**Exercise:** Show every line of the listing below that contains the word "height".

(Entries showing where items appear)
■ ■ ■
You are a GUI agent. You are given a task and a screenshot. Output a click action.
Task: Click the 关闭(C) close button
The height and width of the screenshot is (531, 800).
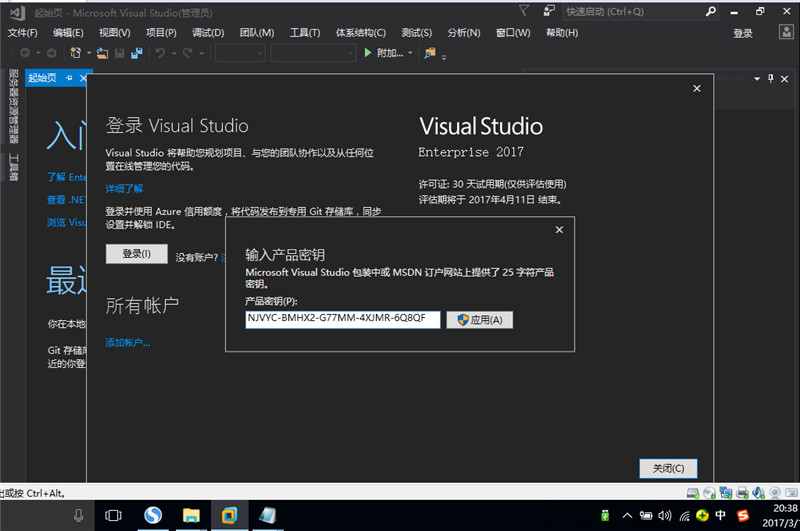click(x=668, y=468)
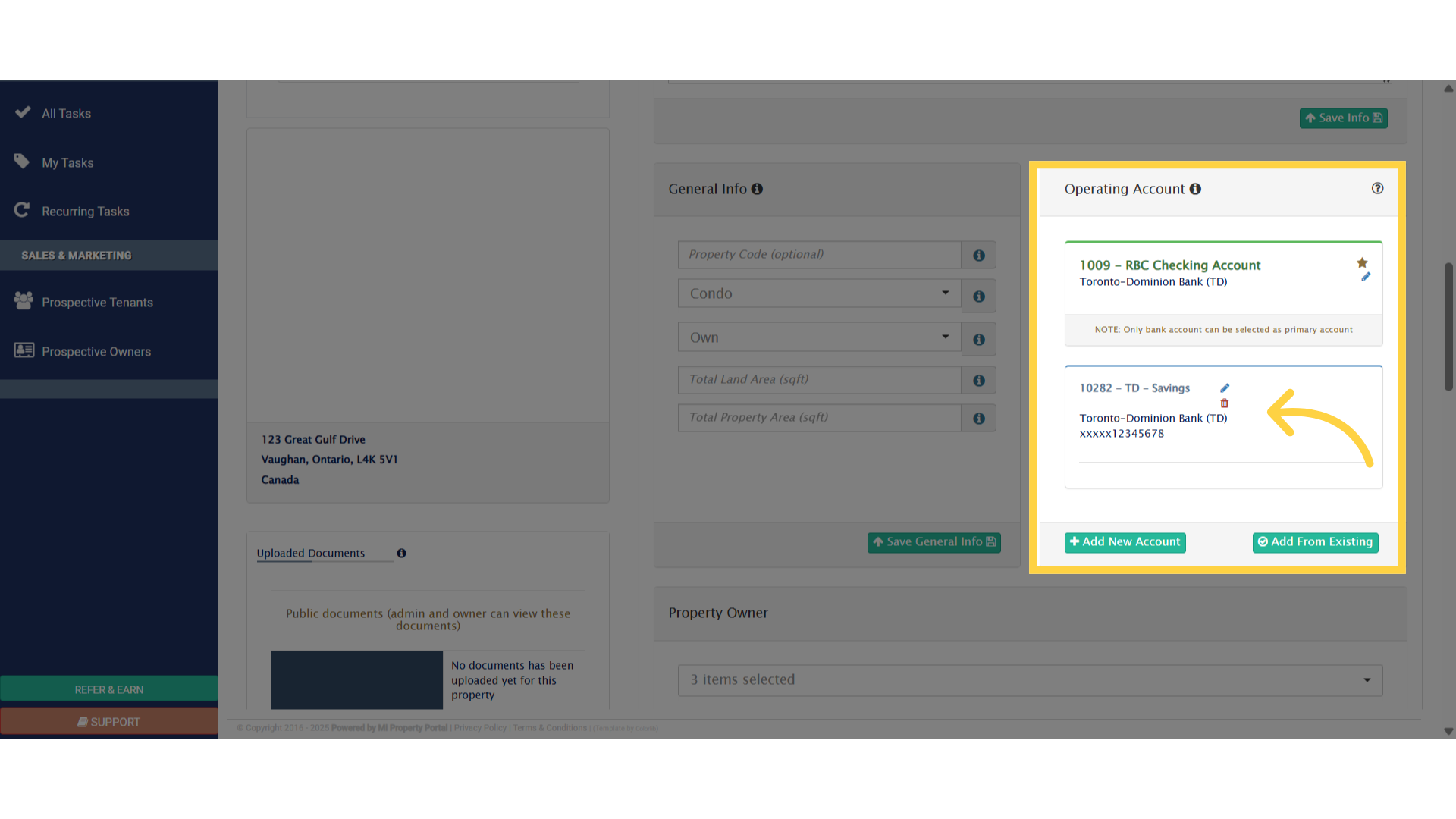Click Add New Account button
1456x819 pixels.
coord(1125,542)
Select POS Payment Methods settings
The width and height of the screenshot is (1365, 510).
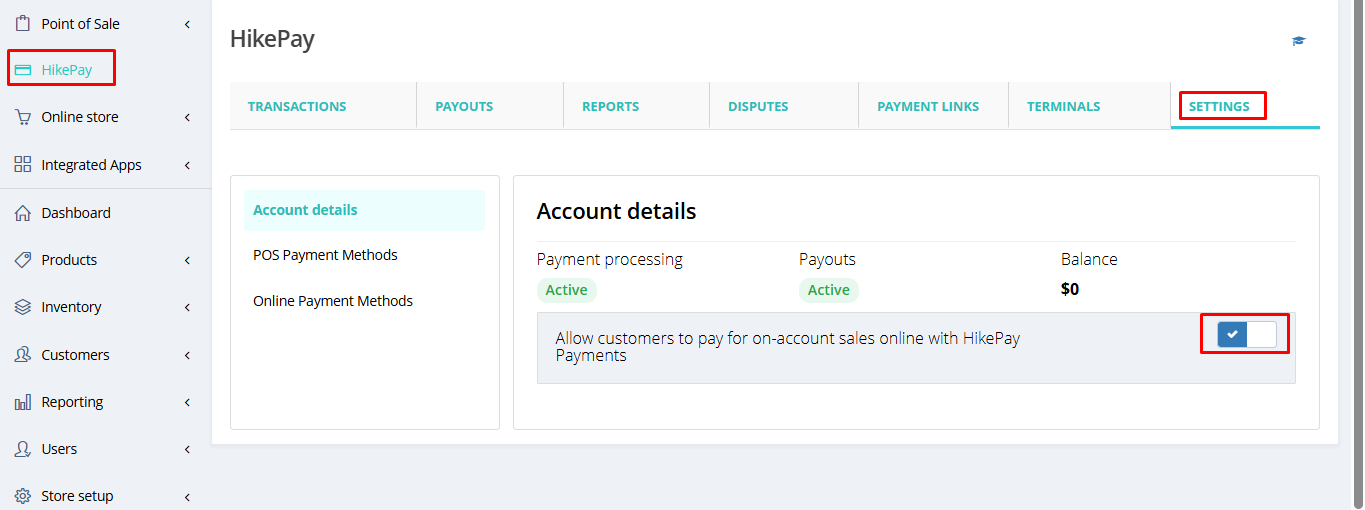[325, 255]
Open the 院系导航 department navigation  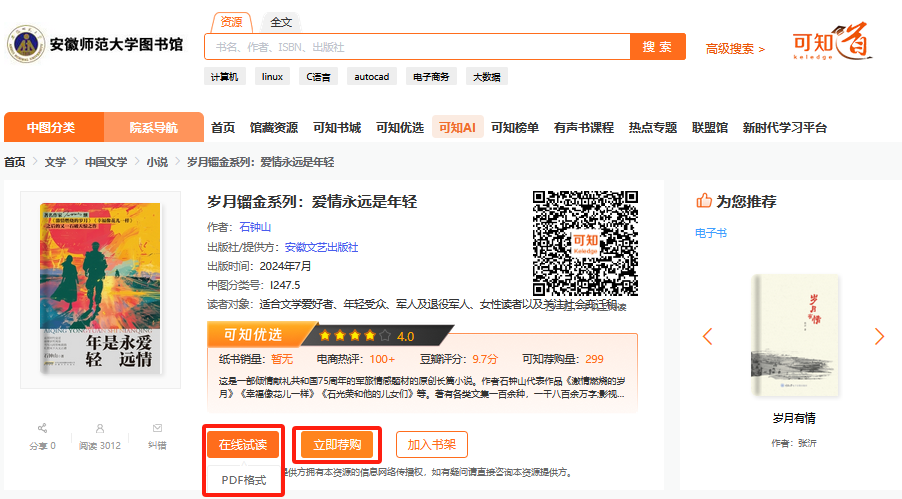[x=153, y=127]
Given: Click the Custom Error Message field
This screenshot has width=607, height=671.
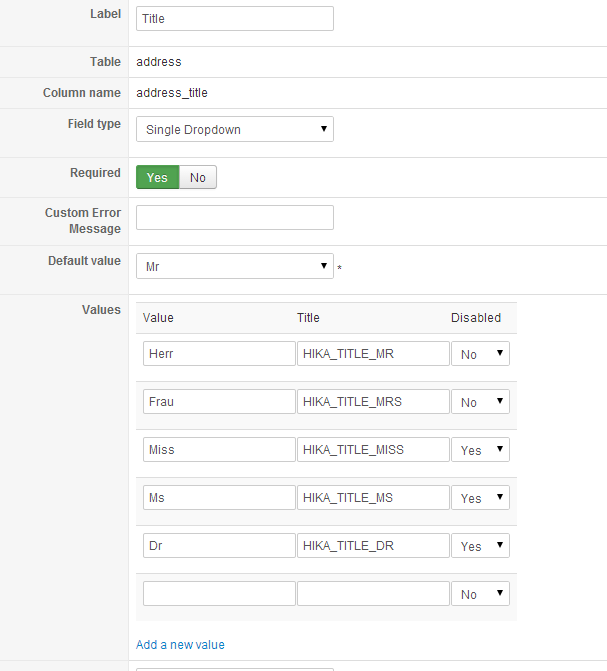Looking at the screenshot, I should pyautogui.click(x=234, y=218).
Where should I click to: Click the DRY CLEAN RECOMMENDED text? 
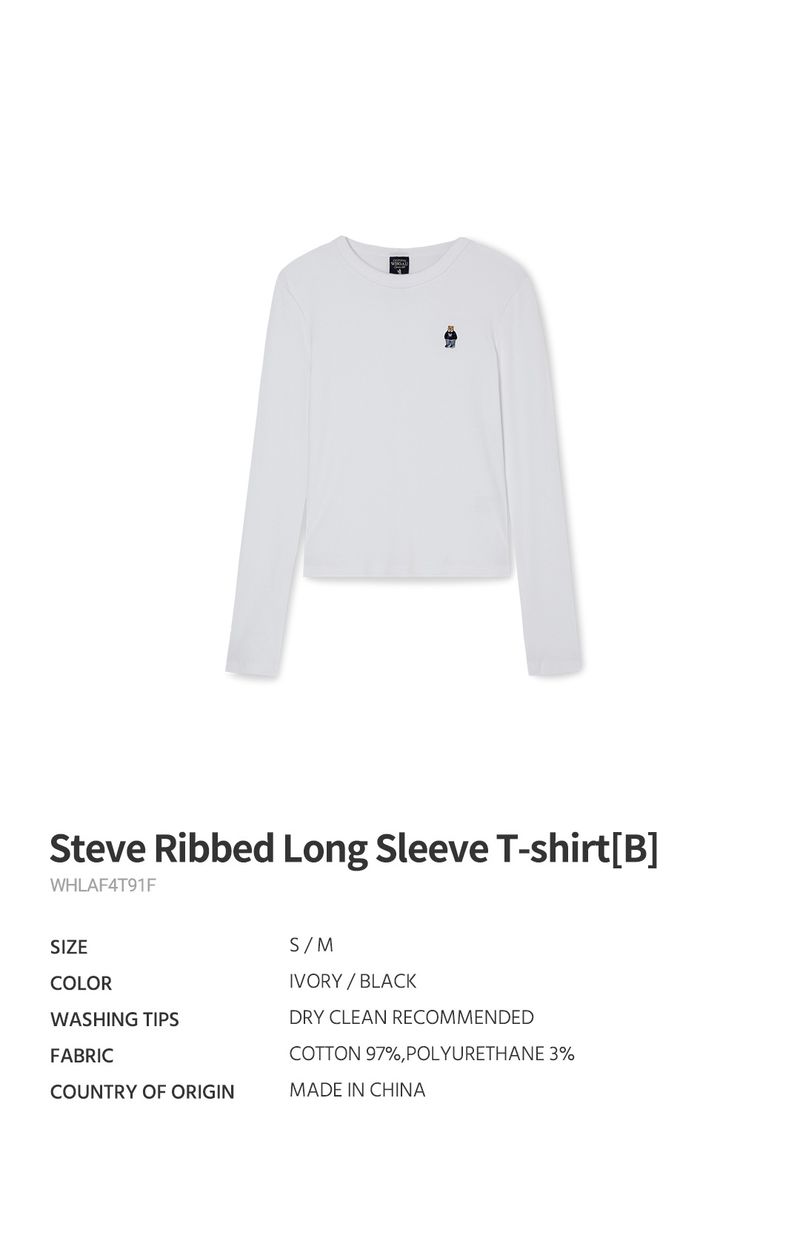coord(411,1017)
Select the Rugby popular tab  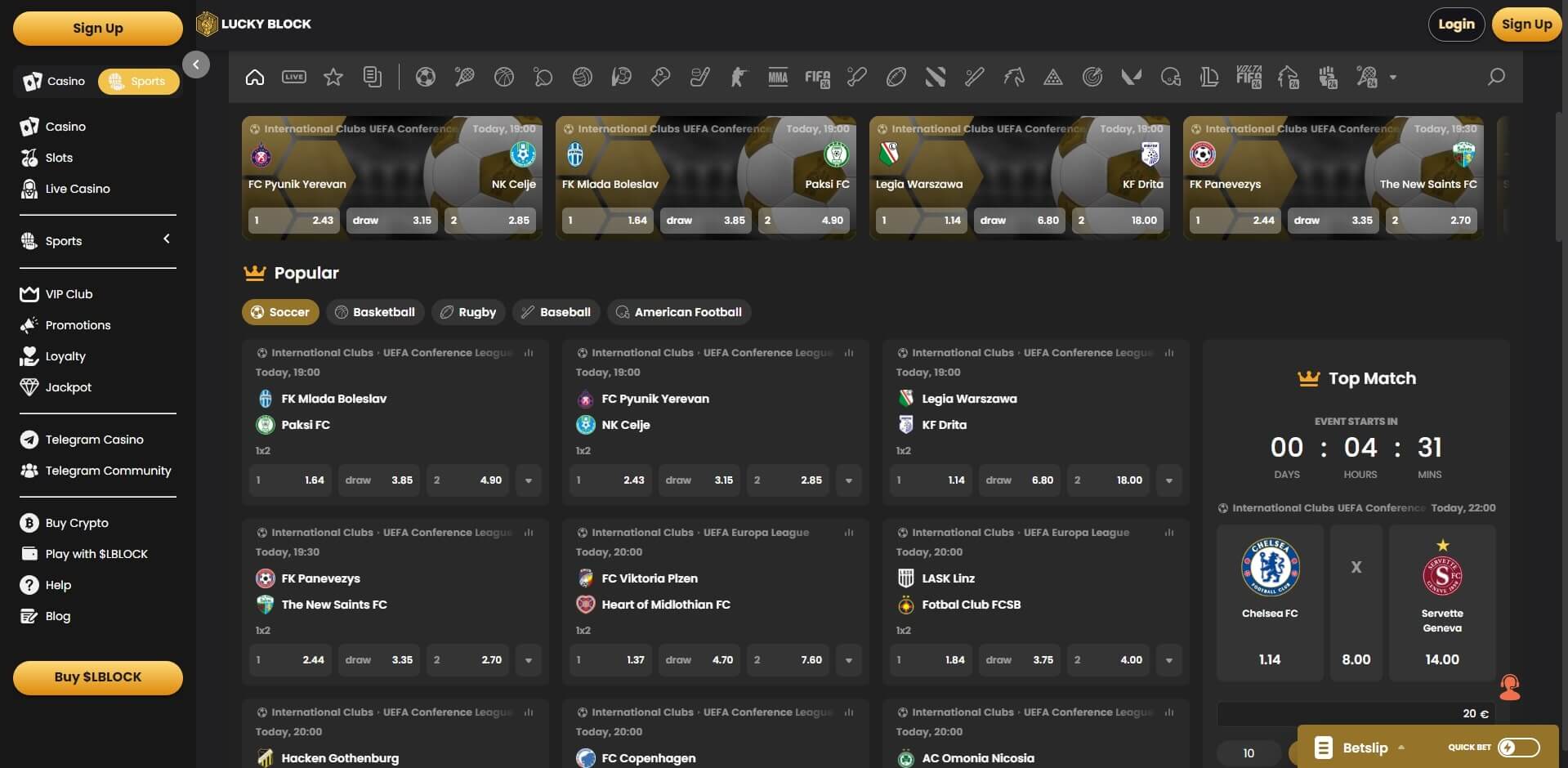pos(468,312)
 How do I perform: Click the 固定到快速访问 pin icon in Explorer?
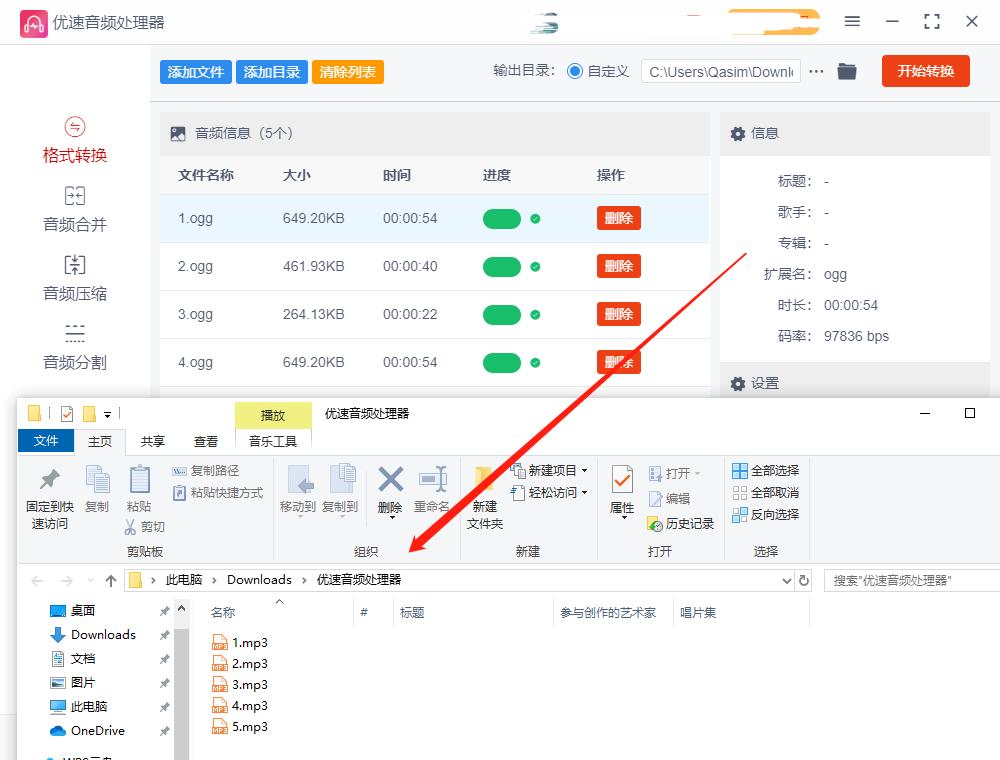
■ ■ ■
**Task result:**
The height and width of the screenshot is (531, 800).
The width and height of the screenshot is (1365, 510).
This screenshot has width=607, height=671.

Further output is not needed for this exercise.